Hack 25 Include Text and Documents with Entities

figs/moderate.gif figs/hack25.gif

You can insert external text and even documents into XML documents by using external entities.

XML comes with a native mechanism for including text from both internal and external sources. The mechanism is called entities (http://www.w3.org/TR/REC-xml.html/#sec-physical-struct). This feature allows you to make XML documents modular. Entities can be declared and stored internally in a document, in an external file, and even across a network. Entities are declared in DTDs and can contain just small bits of non-XML text, XML markup, or even large amounts of text.

XML has a concept of a document entity, which is a starting point for an XML processor. A document entity, from one standpoint, may exist in a file with an associated name. However, from the standpoint of the XML spec, a document entity does not have a name and might be an input stream that has no means of identification at all.


The rather minimal XML document entity.xml declares one internal entity (line 3) and two external entities (lines 4 and 5), as shown in Example 2-17.

Example 2-17. entity.xml
<?xml version="1.0" encoding="UTF-8"?>



<!DOCTYPE time [



<!ENTITY tm "59">



<!ENTITY tme SYSTEM "tm.ent">



<!ENTITY rmt SYSTEM "http://www.wyeast.net/rmt.ent">



]>







<!-- a time instant -->



<time timezone="PST">



 <hour>11</hour>



 <minute>&tm;</minute>



 <second>&tme;</second>



 <meridiem>p.m.</meridiem>



 &rmt;



</time>

This kind of DTD is called the internal subset because it is internal to the XML document itself. You can have an internal subset, an external subset, or both at the same time (see [Hack #68] ).

The XML 1.0 spec allows for validating and non-validating processors. Validating processors care about DTDs, but non-validating processors do not. A non-validating processor is not required to resolve external entities. See http://www.w3.org/TR/2004/REC-xml-20040204/#proc-types.


Line 3 contains a declaration for an internal, parsed entity. tm is the entity name and the text in quotes (59) is replacement text. A reference to this entity [Hack #4] is on line 11, &tm;. Entity references begin with an ampersand (&) and end with a semicolon (;), with the entity name sandwiched in between (tm). When processed with entity replacement "turned on," the reference on line 11 will be replaced by the replacement text 59.

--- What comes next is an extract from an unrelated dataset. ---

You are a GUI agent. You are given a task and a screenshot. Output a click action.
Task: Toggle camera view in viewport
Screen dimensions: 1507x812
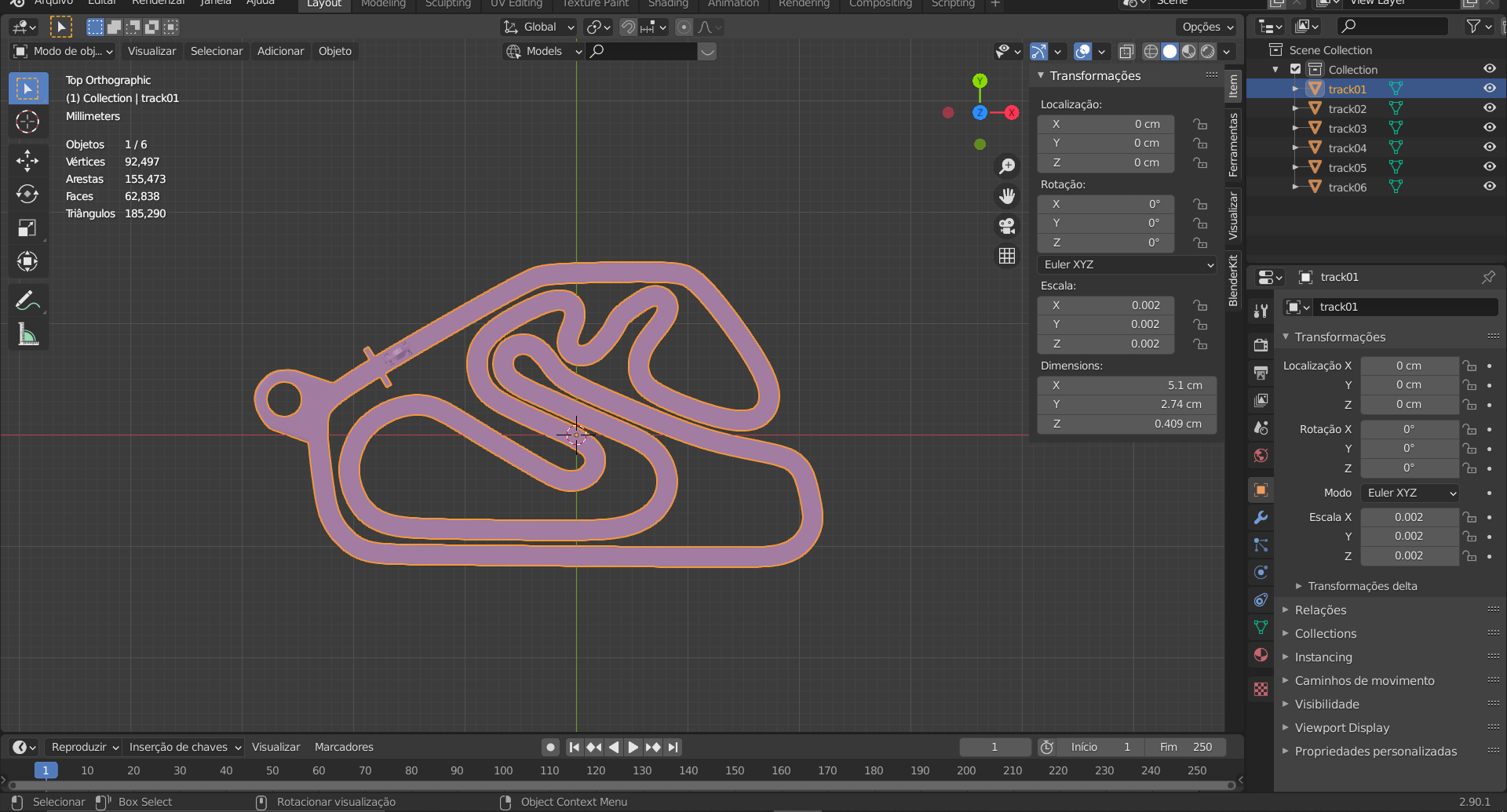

The entity declared on line 4 is an external, parsed entity. Its replacement text is found in the external local file tme.ent. (The suffix .ent is certainly not required?it's just a convention that some folks use for naming entity files.) When processed, the reference &tme; on line 12 will be replaced by the little fragment of text found in the file tme.ent:

<?xml encoding="UTF-8"?>59

Right before the text 59 is a text declaration (http://www.w3.org/TR/REC-xml.html/#sec-TextDecl). It looks like an XML declaration [Hack #1] minus the version information. The version information is allowed here, but unlike the XML declaration, it is not required. Text declarations allow you to explicitly assign an encoding to an external entity file. If a text declaration is present, it must have an encoding declaration and must appear at the beginning of the entity.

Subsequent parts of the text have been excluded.